È una vecchia madre di montagna la pieve di San Giovanni Battista a Canale d’Agordo. «Che ha accompagnato per la strada della vita tanti figli», scrive nella prefazione a La Pieve di Canale d’Agordo don Andrea Tison, fino a cinque anni fa parroco del piccolo paese in provincia di Belluno. Da quando non era che una chiesina eretta sul Prà de san Zuanne, al centro della valle del torrente Biois, nel cuore delle Dolomiti. Presumibilmente tra il 1185 e il 1361.
Ne ha vista di gente incontrarsi e scontrarsi in mezzo a quel prato: l’invasione di Sigismondo, duca del Tirolo, nel 1487, quella del generale austriaco Felzer nel 1508, l’annessione dell’Agordino all’Impero asburgico nel 1797. E, più recentemente, le vittime della rappresaglia tedesca del 20 agosto 1944. Quel giorno, mai dimenticato dalla gente della valle, l’antica pieve avvolse di pietà e di dignità le salme dei caduti allineate tra le sue pareti.
Le gioie di questa mamma così vecchia sono state, però, di gran lunga superiori ai dolori: tra la sua immensa figliolanza di contadini, minatori, allevatori di bestiame e, dalla fine dell’Ottocento, emigranti, c’è stato chi ha percorso strade inimmaginabili. Albino Luciani, innanzitutto, il figlio prediletto. Accolto nel battesimo il 19 ottobre 1912, sessantasei anni dopo sarebbe diventato papa col nome di Giovanni Paolo I. E il padre gesuita Felice Cappello, nato a Caviola, a pochi chilometri da Canale, ma battezzato a San Giovanni nel 1879. Considerato ancora oggi uno dei più grandi canonisti del Novecento, ha conquistato il cuore di chi l’ha incontrato nelle vesti di “confessore di Roma”: per decenni, fino alla sua morte, nel 1962, centinaia e centinaia di persone ogni giorno, pazientemente, si mettevano in fila per confessarsi da lui nella chiesa di Sant’Ignazio. Per tutti e due, Luciani e Cappello, è stato avviato il processo di beatificazione.

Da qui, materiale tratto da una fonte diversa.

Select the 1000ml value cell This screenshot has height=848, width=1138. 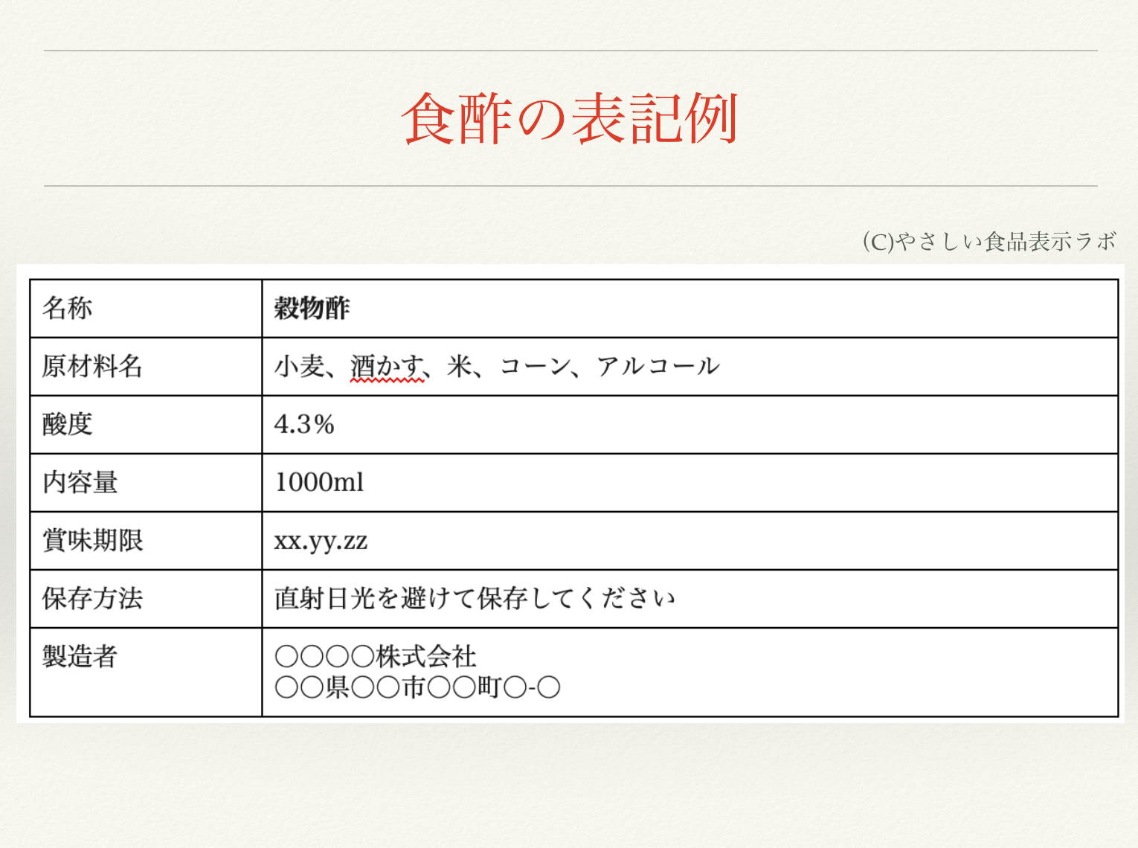[x=690, y=483]
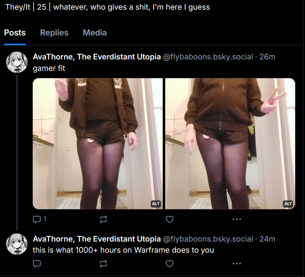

C’è dell’altro: San Giovanni ha regalato al Vaticano II ben tre padri conciliari: Albino Luciani, ancora lui, allora vescovo di Vittorio Veneto, il padre generale dei Somaschi Saba De Rocco e il vescovo Giovanni Battista Costa, prelato di Porto Velho in Brasile, la cui famiglia era oriunda di Vallada-San Tomaso. L’attuale vescovo di Belluno, poi, monsignor Giuseppe Andrich è di Canale anche lui. E, tanto per dire, da San Giovanni sono usciti poco meno di centotrenta sacerdoti: cosa non da poco per una piccola pieve nascosta in mezzo alle montagne. E che razza di montagne! Forse le più belle d’Europa.

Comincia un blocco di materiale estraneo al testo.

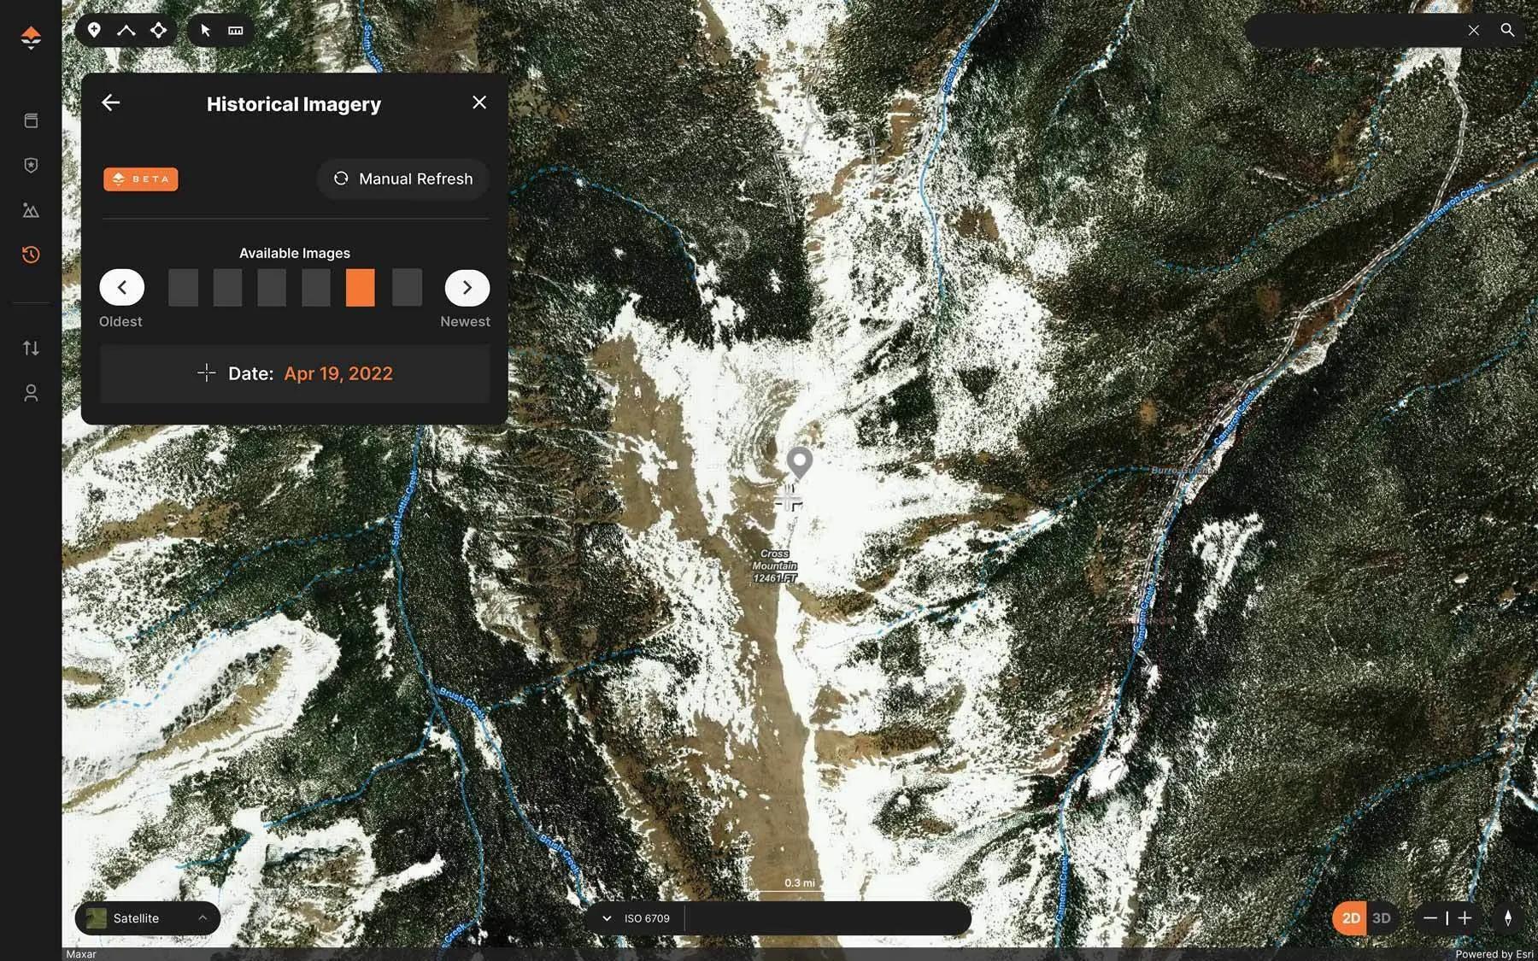
Task: Zoom in with the plus button
Action: click(x=1465, y=918)
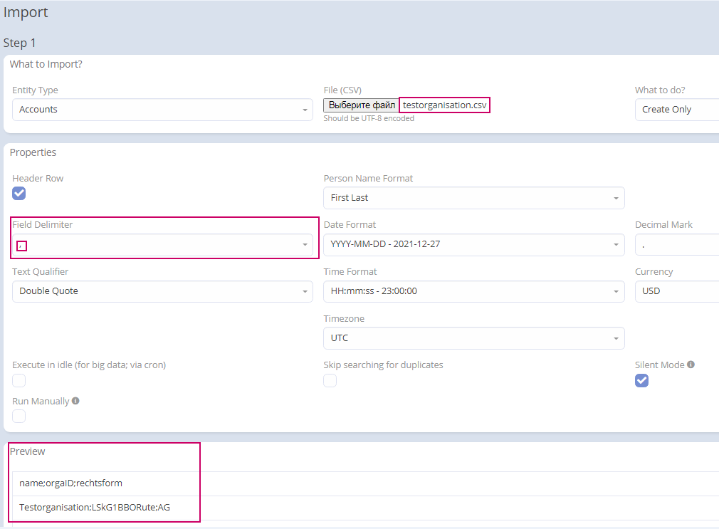This screenshot has width=719, height=529.
Task: Click the info icon next to Run Manually
Action: 75,401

Canale d’Agordo, piccolo comune alpino di 1300 abitanti, è situato a 976 metri sul livello del mare, in pieno massiccio dolomitico. Circondato da un paesaggio stupendo, il paese resta incassato in una zona ombrosa, e il sole, che all’imbrunire colora meravigliosamente le cime del Civetta, del Pelsa, delle Cime d’Auta e delle Pale di San Martino, nei lunghi mesi d’autunno e d’inverno passa basso sull’orizzonte. L’estate è assai breve, solo due mesi. L’inverno arriva alla fine di ottobre e domina incontrastato fino ad aprile. Il paese sta proprio alla confluenza dei torrenti Biois e Liera, dove la bella val Garés si apre maestosa alla vista, lasciando intravedere sullo sfondo le stupende cattedrali dolomitiche delle Comelle e dei Lastéi. Basta poi volgere lo sguardo verso la Vallada Agordina, ed ecco il gruppo montuoso della Marmolada.

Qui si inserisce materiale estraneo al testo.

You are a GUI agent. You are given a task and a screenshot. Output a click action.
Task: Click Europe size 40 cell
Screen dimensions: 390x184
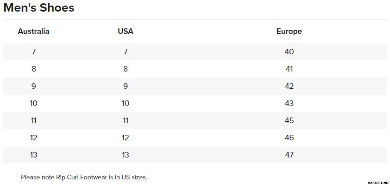coord(289,52)
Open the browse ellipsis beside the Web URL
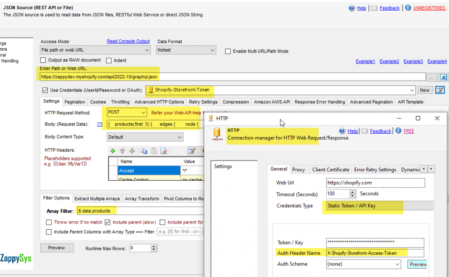Screen dimensions: 449x277 (431, 77)
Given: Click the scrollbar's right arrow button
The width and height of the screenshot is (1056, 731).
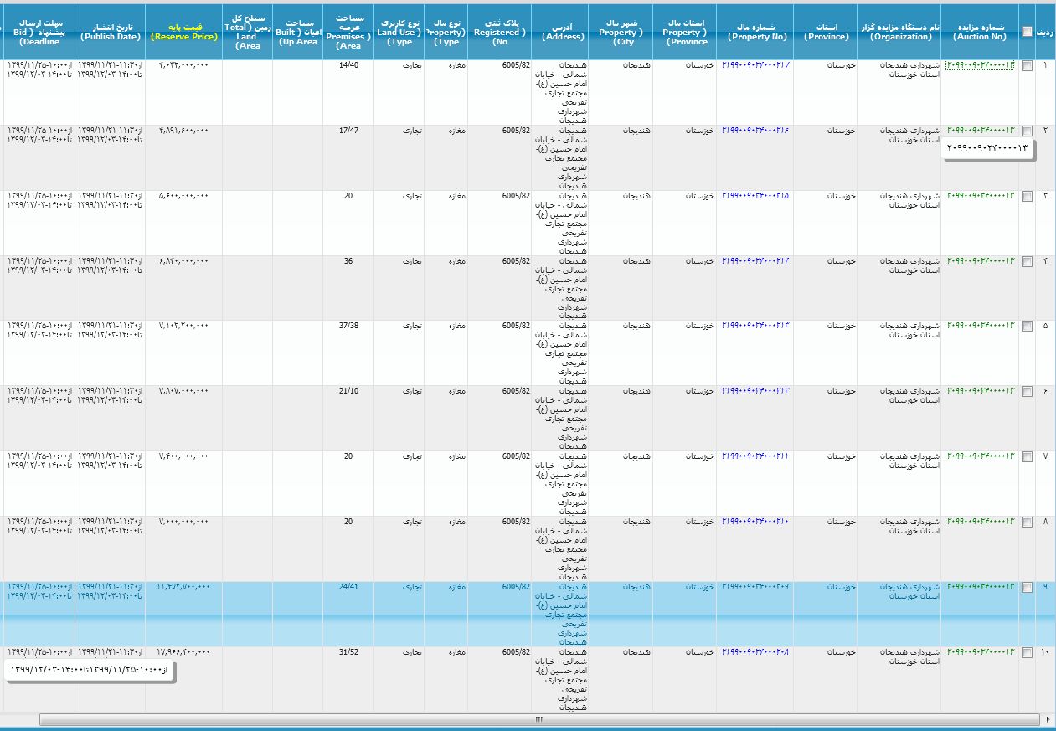Looking at the screenshot, I should pos(1048,719).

E anche se oggi Canale appare un po’ defilata rispetto ai vicini e lussuosi centri turistici come Falcade, Alleghe, Selva di Cadore e Agordo, le è comunque rimasto attaccato addosso un antico prestigio. Quello di essere «il centro culturale e religioso più importante della vallata», scrive lo storico Dario Fontanive nel già menzionato volume La Pieve di Canale d’Agordo. Per il suo aspetto rimasto quasi inalterato nel tempo, grazie a un centinaio di tabià, gli antichi fienili e i rustici che ancora mantengono del paese la tipica immagine alpestre che gli altri centri hanno purtroppo perduto per lasciare spazio agli hotel a cinque stelle.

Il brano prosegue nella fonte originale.